Calcium absorption in intestine and its re-absorption in kidney involve similar processes that include both passive paracellular and active transcellular pathways.
Absorption of calcium involves an epithelial calcium channel, specifically transient receptor potential channel and the calcium-binding transport protein calbindin 9K, which binds calcium for transport into cell.
The complexity of the calcium absorbing system arises because the level of dietary calcium, and consequently of luminal calcium, can vary over very wide limits and also the level of a activity of the different mechanisms for calcium varies on passing from duodenum to jejunum and ileum.

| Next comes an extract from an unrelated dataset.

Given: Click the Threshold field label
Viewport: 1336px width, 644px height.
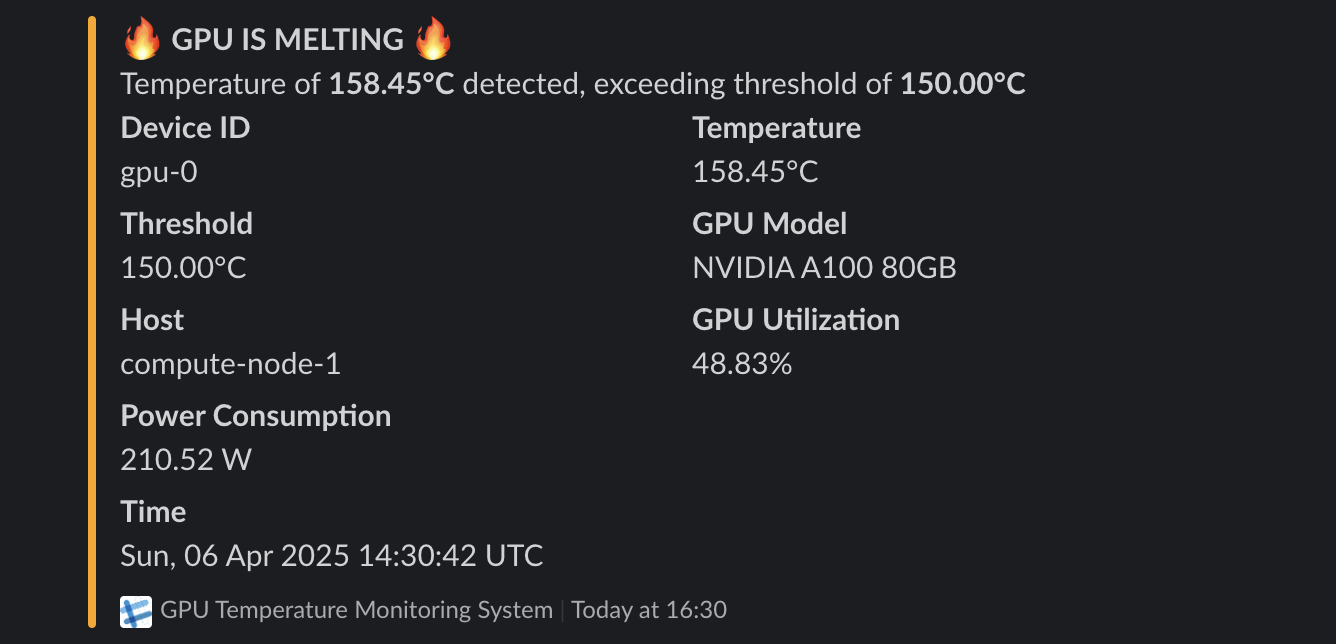Looking at the screenshot, I should click(186, 224).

Factors that improve calcium absorption include adequate amounts of protein, magnesium, phosphorous, and vitamin D.
Calcium is best absorbed in an acid environment. Therefore calcium is better absorbed when no consumed with antacids.
The absorption of calcium also depends on the presence of adequate amounts of vitamin D, which works with parathyroid hormones to regulate the amount of calcium in the blood.

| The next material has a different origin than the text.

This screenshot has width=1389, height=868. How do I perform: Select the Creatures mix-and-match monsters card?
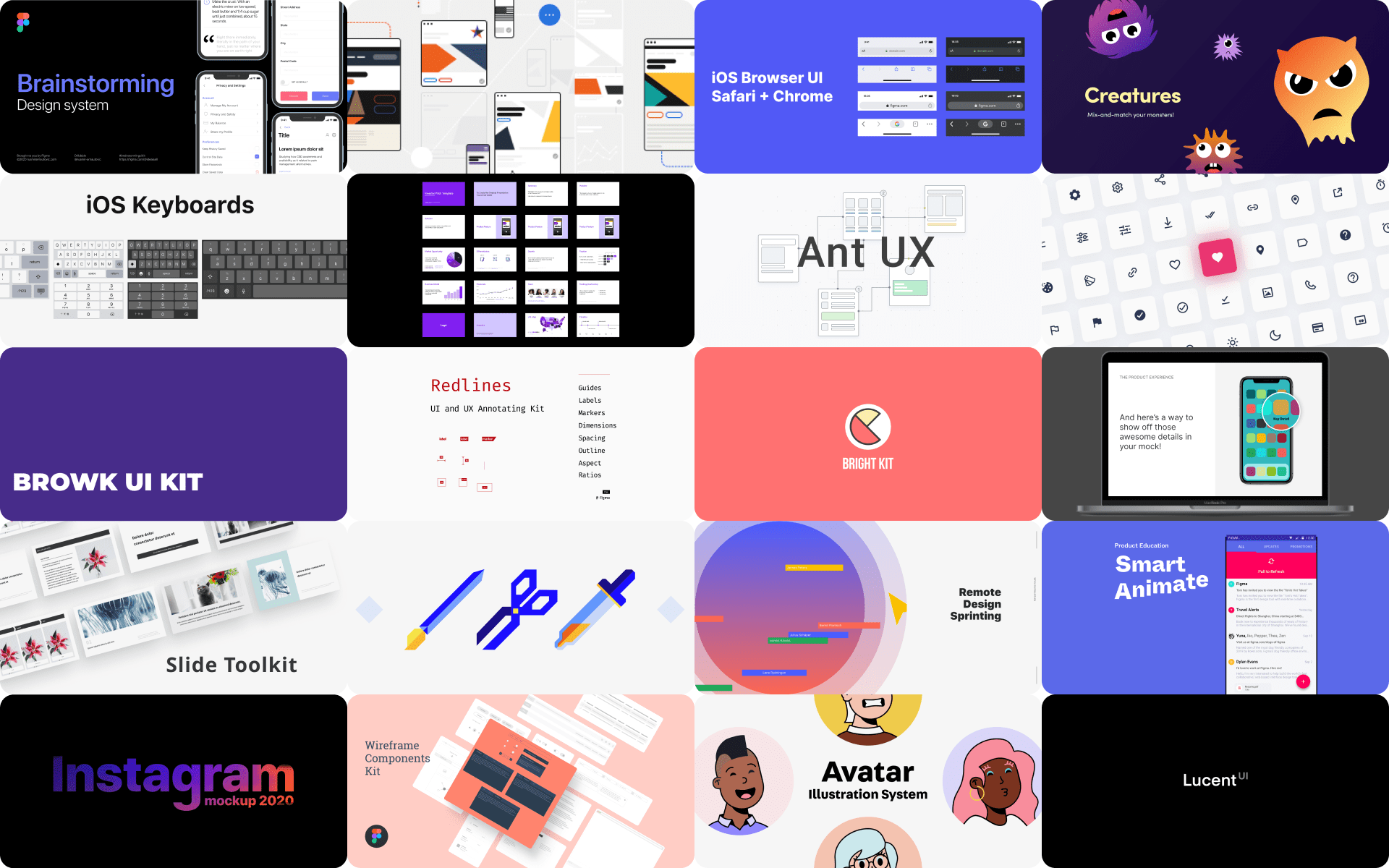tap(1215, 87)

Conditions that reduce calcium absorption include high or excessive intakes of oxalates and phytates, found in foods such as spinach and unleavened whole wheat products.
Stress also can reduce absorption of calcium.
Lack of exercise can reduce calcium absorption as well as cause an increase in calcium losses. These life habits can immobility lead to calcium deficiency. Calcium deficiency can increase risk of bone disorders such as osteoporosis.
Calcium is absorbed along the small intestine, more in the duodenum and proximal jejunum than the ileum. The absorption of calcium is completed within 4 hours after its oral intake.